Task goal: Which lines of the entries contain the string "agent"? Copy each of them.

(Saved data entries)
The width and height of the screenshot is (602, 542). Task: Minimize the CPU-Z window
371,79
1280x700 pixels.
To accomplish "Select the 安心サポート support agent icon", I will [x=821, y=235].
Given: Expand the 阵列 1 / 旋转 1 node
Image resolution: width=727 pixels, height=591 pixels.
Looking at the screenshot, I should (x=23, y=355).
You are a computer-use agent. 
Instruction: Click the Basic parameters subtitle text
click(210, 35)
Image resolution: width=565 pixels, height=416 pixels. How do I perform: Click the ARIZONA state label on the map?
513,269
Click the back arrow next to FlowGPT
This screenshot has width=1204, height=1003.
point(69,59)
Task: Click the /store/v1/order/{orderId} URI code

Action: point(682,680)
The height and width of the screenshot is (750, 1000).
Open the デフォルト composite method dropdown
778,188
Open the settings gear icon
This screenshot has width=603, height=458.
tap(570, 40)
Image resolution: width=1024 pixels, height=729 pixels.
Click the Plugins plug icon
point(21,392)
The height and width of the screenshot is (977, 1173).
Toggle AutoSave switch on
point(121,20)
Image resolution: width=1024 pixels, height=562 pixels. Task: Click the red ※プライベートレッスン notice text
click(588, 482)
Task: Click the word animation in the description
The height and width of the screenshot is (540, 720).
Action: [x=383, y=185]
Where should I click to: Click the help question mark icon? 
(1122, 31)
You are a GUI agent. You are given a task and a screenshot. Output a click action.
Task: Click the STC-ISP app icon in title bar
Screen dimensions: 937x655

Task answer:
To accomplish "Select the 安心サポート support agent icon", I will [x=821, y=235].
You are a computer-use agent. 
You are a GUI agent. You are given a task and a screenshot. Output a click action.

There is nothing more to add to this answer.